James chapter 1, verses 17-27
Mark chapter 7, verses 1-23
Who among us would not respond angrily if someone were to call us a hypocrite? And yet, who among us is not guilty of hypocrisy?
In speaking of us, God says: “This people honors me with their lips, but their hearts are far from me.”
Is there even one among us to whom these words have never been applicable? How easy it is to say: “I believe …Thy will be done …Lord, I am not worthy …Forgive me as I forgive others …and, of course, Amen upon Amen!” But as James warns us, these words that we hear in Sacred Scripture and recite in prayer tell us something …they tell us what we must do. James says: “accept and submit to the Word that has been planted in you …you must do what the Word tells you and not just listen to it and deceive yourselves.”
James reminds us that we must guard against being contaminated by the world. What does that mean? Well it certainly does not mean that we are to insulate ourselves from the social, economic and political issues and activities of our time. As Jesus said: “Nothing that goes into a person from the outside can make them unclean.”
However if we lose our sense of balance and of proportion to the point where our values become mainly materialistic, utilitarian and even hedonistic, it can then be said that we have indeed become unclean, contaminated or stained by the world.
There is nothing inherently wrong with enjoying this life, with pursuing financial success or with appreciating the many material conveniences of our modern society. But if we enjoy, pursue and appreciate without the moderating influence of justice, integrity and generosity we will become, according to Jesus, “unclean.” Unclean, not because of what went into us but rather because of the distortions that come out of us in the form of pride, avarice, deceit, slander and so on.

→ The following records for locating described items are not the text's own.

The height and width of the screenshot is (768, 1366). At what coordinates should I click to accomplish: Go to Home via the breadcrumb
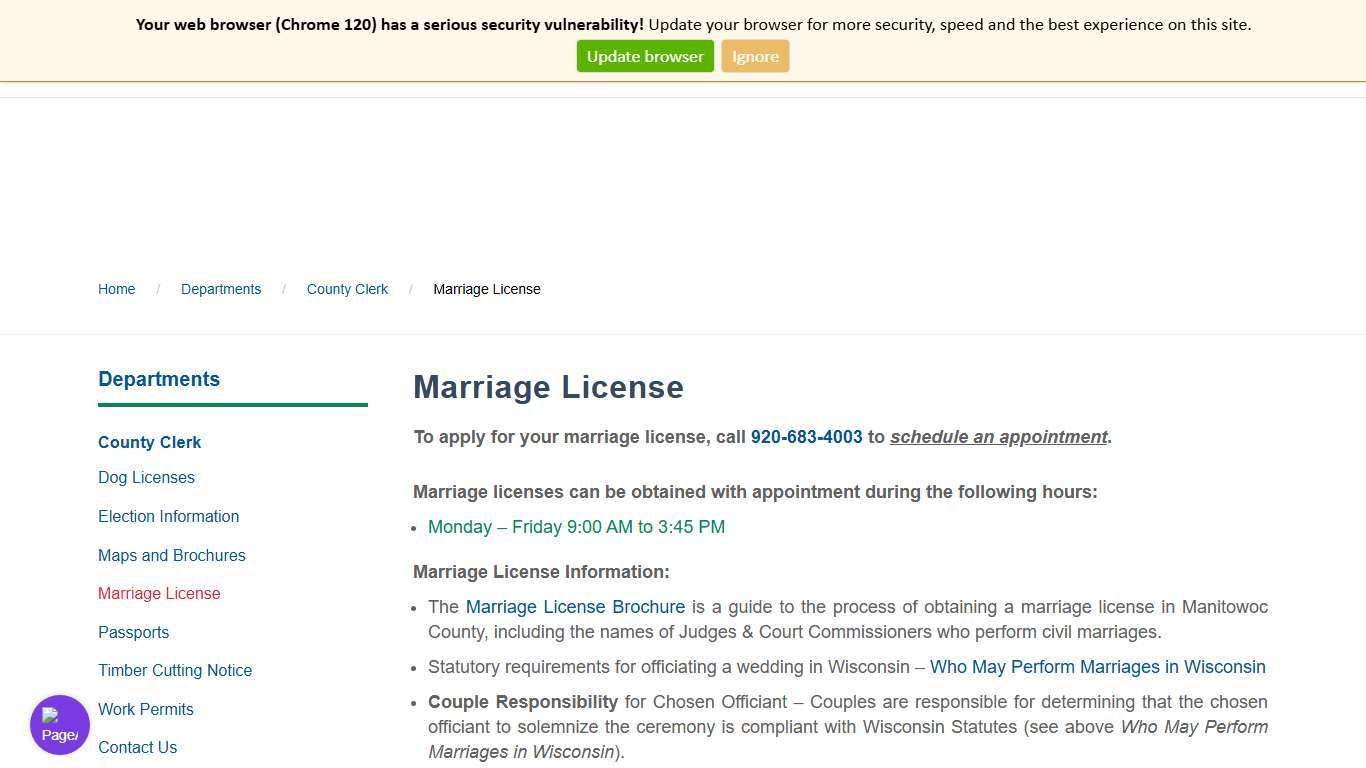[x=116, y=289]
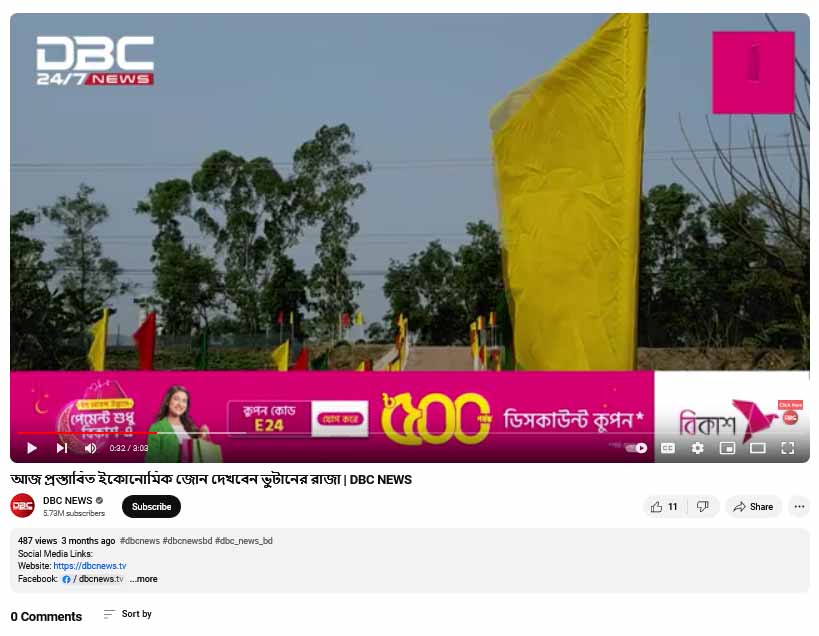
Task: Switch to theater mode
Action: point(757,448)
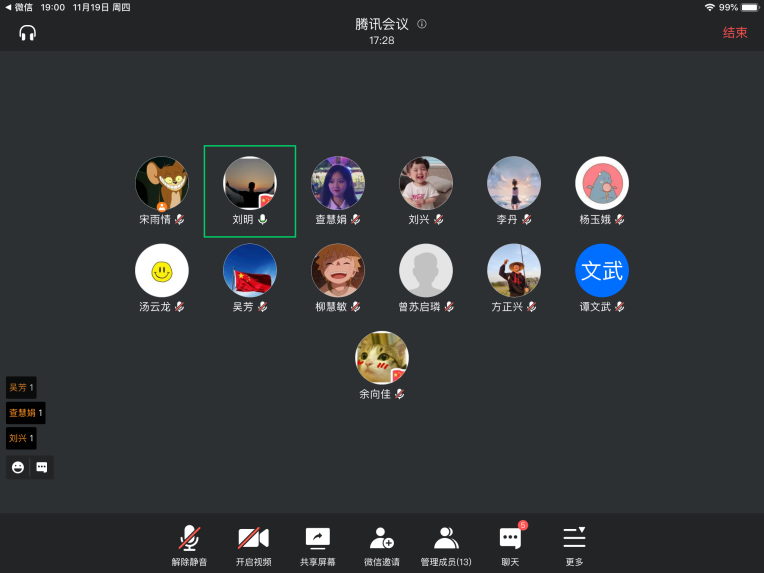Tap 微信 back link in status bar
This screenshot has width=764, height=573.
point(18,7)
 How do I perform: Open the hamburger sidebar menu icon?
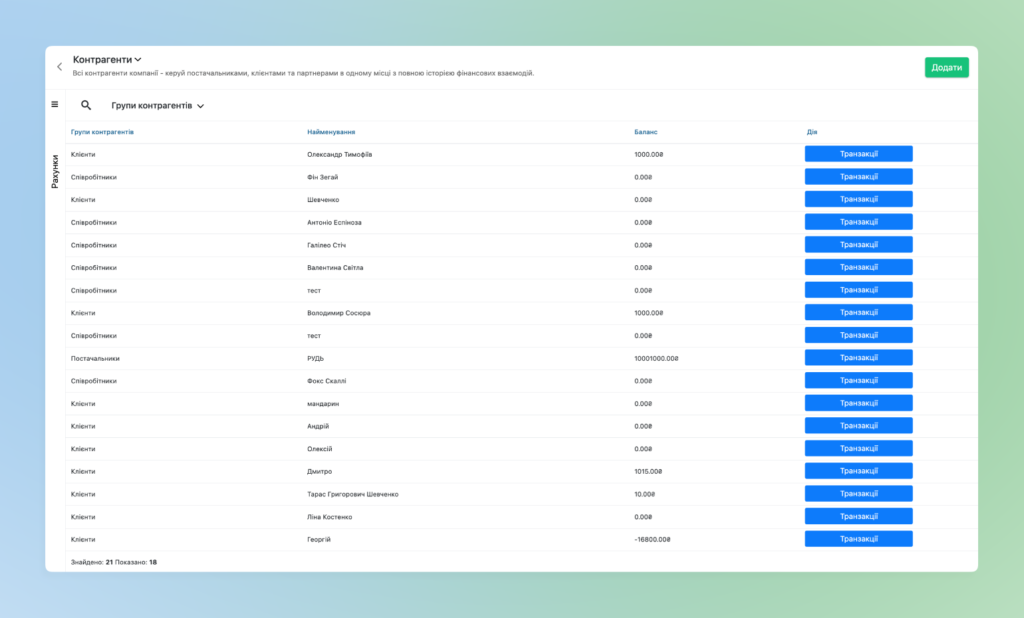click(55, 105)
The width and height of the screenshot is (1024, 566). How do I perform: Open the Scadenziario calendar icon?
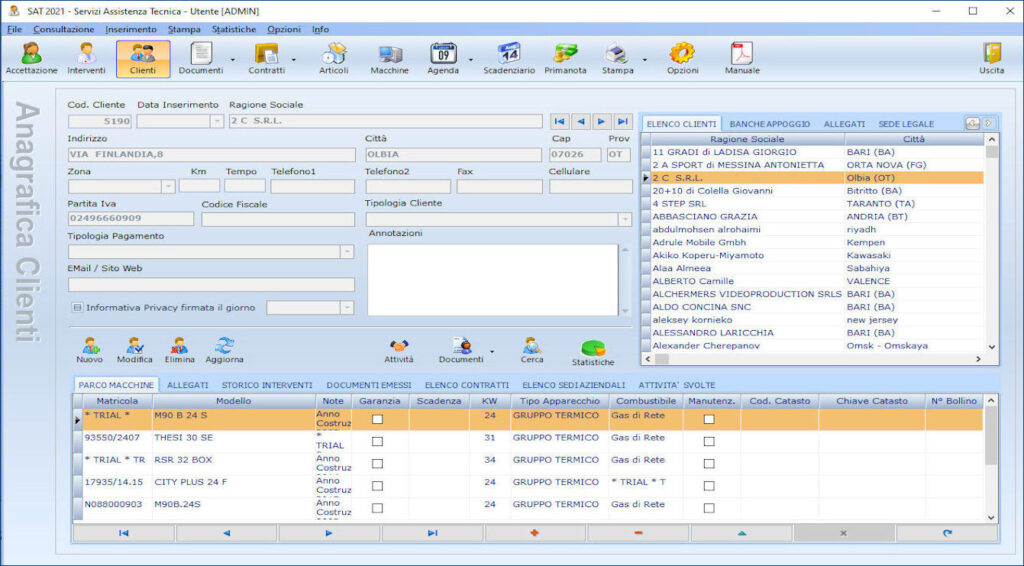coord(509,58)
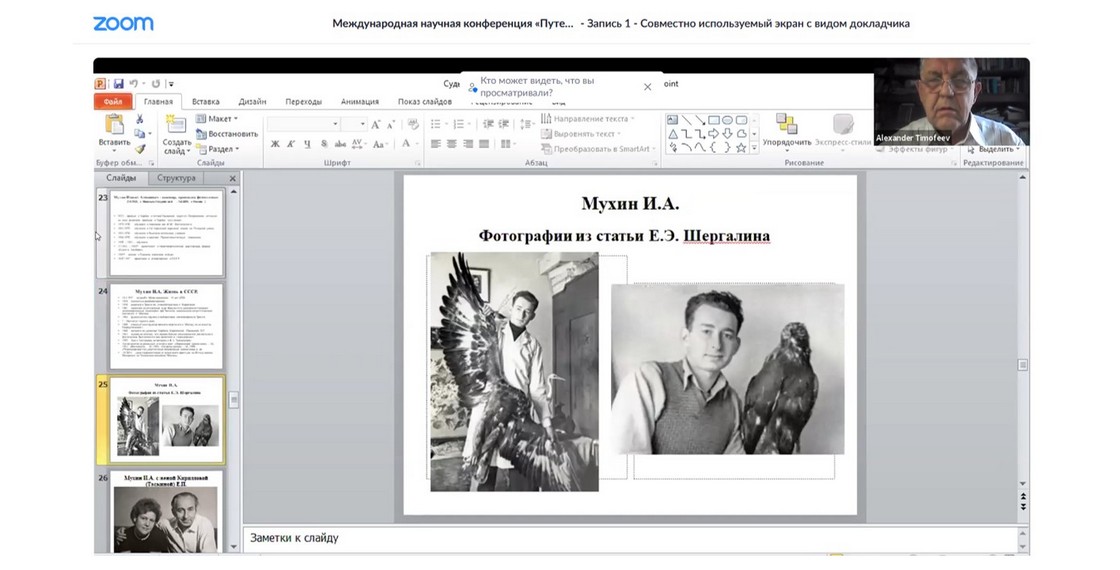Open the Вставка ribbon tab

point(206,101)
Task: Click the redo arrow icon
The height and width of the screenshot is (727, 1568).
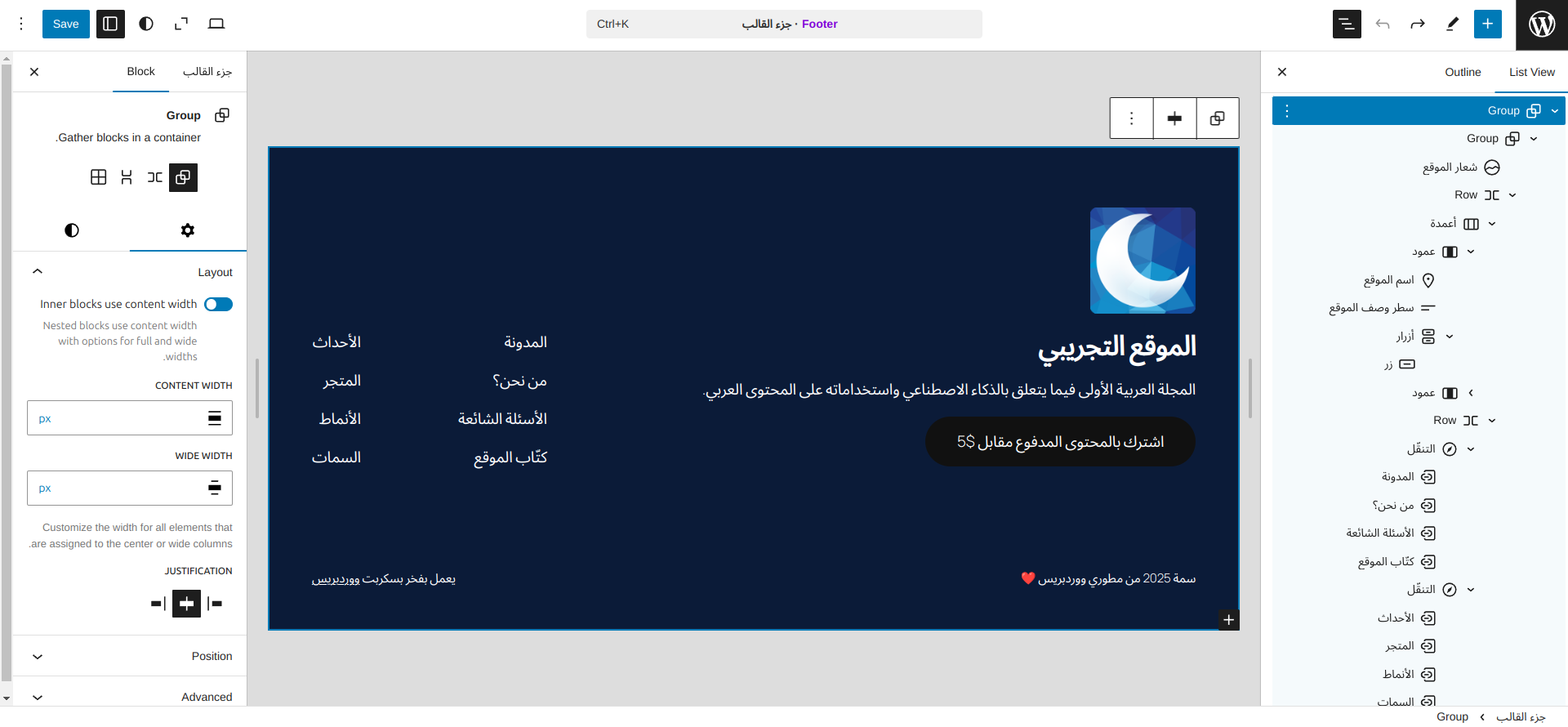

Jesus and James caution us against that all too familiar gap between what we say in church and what we do outside. They remind us that in order to avoid hypocrisy we need to be guided by a moral measuring stick of a kind other than those that are marked solely in degrees of pleasure, usefulness and profit. Our measuring stick must bear a scale that also reads levels of justice, integrity and generosity …perhaps we could call it a balance stick.
Then it could be rightly said of us that: “This people honors me, not only with their lips but with their hearts as well.” And in the words of Deuteronomy… “We will demonstrate our wisdom and our understanding.”